## Jobs
a. Answer these questions using the page on legal restrictions for voluntary corporate actions:
(i) Who do investors from country A need to contact for more information when an event's Offer Documentation may not be distributed in their country?
(ii) For the citizenship-based restriction, what is the restriction based on instead of the account holder's current residency?
(iii) In the example about beneficial owners, how many underlying beneficial owners might a fund have?
b. Copy the records word for word, starting at the very beginning of the records and ending at the line that contains "coordinates (1297, 42).".

## Page excerpt
● ● ● ● ● ● ●
Legal Restrictions

Restrictions on Voluntary Corporate Actions

A voluntary corporate action may have restrictions associated with it in terms of those shareholders considered eligible, either for notification or participation in a voluntary offer. Such restrictions may include, but are not limited to the following:

In certain instances, companies involved with the Corporate Action Event may be restricted from providing notification of the complete offer details. In such a case, investors will be responsible for researching upcoming voluntary corporate actions through a third party. For example, if the Offer Documentation of an event may not be distributed in country A, then in theory investors from country A will not get notified about the event through the usual chain (broker/custodian) and those investors need to contact the company investor relations or lead agent for more information. It’s unlikely that investors impacted by the notification restrictions are allowed to participate.

Such a restriction, as set out in the voluntary offer documentation, will either include or exclude residents of specified countries from participating in an offer. The details of any residency restriction will be outlined in the offer documentation and may be verified with the company’s Investor Relation department.

Similar to residency restriction; however the restriction is based on the country of citizenship rather than the current residency of the account holder.

Acompany may open an offer only to Qualified investors. This type of restriction will be outlined in the offer details and may be verified with the company’s Investor Relations department. Investors are responsible for confirming they are eligible to participate in the offer should this restriction be in place.

Impact of Restrictions

Legal Restrictions may create an additional challenge for the industry, as it is not always clear who the beneficial owners are as seen from each point in the chain of companies in the industry. For example, a fund may have 1000 underlying beneficial owners who may be in resident in different countries. But this may not be visible by the Broker Dealer or Custodian at which the funds are held. 

As the registration in the company register is often done in a Nominee name, a “Disclosure of Beneficial Owner Details” may be required. This means that companies in the chain disclose the Beneficial Owner Details to the issuer of the stock. Based on this, details should or should not be sent down the chain.
● ● ● ● ● ● ●
## Material
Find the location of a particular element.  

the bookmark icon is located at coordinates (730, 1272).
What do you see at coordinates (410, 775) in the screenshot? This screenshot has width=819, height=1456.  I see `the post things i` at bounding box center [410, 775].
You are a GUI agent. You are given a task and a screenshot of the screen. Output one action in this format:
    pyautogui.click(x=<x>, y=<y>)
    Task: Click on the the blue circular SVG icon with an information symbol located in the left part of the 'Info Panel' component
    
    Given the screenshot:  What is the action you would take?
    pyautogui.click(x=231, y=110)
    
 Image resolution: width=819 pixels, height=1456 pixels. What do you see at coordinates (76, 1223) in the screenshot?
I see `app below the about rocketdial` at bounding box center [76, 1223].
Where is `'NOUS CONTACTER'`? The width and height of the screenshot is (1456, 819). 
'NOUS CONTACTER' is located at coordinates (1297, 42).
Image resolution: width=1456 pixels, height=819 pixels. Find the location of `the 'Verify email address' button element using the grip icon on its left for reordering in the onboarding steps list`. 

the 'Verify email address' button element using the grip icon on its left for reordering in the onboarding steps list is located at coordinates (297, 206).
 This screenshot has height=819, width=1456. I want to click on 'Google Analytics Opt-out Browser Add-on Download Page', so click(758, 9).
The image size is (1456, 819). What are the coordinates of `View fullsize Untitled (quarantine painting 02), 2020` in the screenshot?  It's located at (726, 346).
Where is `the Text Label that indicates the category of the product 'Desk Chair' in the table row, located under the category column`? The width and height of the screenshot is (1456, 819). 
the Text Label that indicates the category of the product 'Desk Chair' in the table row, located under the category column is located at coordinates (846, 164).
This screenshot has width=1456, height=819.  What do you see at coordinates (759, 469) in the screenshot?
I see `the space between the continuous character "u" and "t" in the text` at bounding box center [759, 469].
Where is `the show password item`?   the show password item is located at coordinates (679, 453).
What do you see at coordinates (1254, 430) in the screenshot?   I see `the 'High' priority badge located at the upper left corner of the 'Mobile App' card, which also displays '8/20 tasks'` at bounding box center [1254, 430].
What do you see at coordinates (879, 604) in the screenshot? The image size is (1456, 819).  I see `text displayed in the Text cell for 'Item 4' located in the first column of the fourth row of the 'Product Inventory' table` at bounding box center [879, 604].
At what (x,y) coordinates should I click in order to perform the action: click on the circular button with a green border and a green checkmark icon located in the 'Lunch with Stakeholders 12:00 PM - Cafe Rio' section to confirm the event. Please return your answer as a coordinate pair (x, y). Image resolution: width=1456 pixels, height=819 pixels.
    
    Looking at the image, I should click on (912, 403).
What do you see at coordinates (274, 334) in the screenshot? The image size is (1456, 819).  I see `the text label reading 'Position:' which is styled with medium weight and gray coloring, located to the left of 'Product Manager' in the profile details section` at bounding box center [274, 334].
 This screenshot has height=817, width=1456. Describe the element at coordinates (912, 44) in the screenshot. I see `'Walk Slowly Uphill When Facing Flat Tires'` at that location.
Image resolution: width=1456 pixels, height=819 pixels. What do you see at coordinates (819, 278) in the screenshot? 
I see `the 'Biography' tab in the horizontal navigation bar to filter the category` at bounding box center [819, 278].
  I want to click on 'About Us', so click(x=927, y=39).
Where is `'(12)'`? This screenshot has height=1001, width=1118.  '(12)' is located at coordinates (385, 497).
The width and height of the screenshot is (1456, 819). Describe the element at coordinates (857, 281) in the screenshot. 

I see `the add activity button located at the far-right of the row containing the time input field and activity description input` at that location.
● ● ● ● ● ● ●
## Solved tasks
a.
(i) The company investor relations or lead agent.
(ii) The country of citizenship.
(iii) 1000.

b.
Find the location of a particular element.  

the bookmark icon is located at coordinates (730, 1272).
What do you see at coordinates (410, 775) in the screenshot? This screenshot has width=819, height=1456.  I see `the post things i` at bounding box center [410, 775].
You are a GUI agent. You are given a task and a screenshot of the screen. Output one action in this format:
    pyautogui.click(x=<x>, y=<y>)
    Task: Click on the the blue circular SVG icon with an information symbol located in the left part of the 'Info Panel' component
    
    Given the screenshot:  What is the action you would take?
    pyautogui.click(x=231, y=110)
    
 Image resolution: width=819 pixels, height=1456 pixels. What do you see at coordinates (76, 1223) in the screenshot?
I see `app below the about rocketdial` at bounding box center [76, 1223].
Where is `'NOUS CONTACTER'`? The width and height of the screenshot is (1456, 819). 
'NOUS CONTACTER' is located at coordinates (1297, 42).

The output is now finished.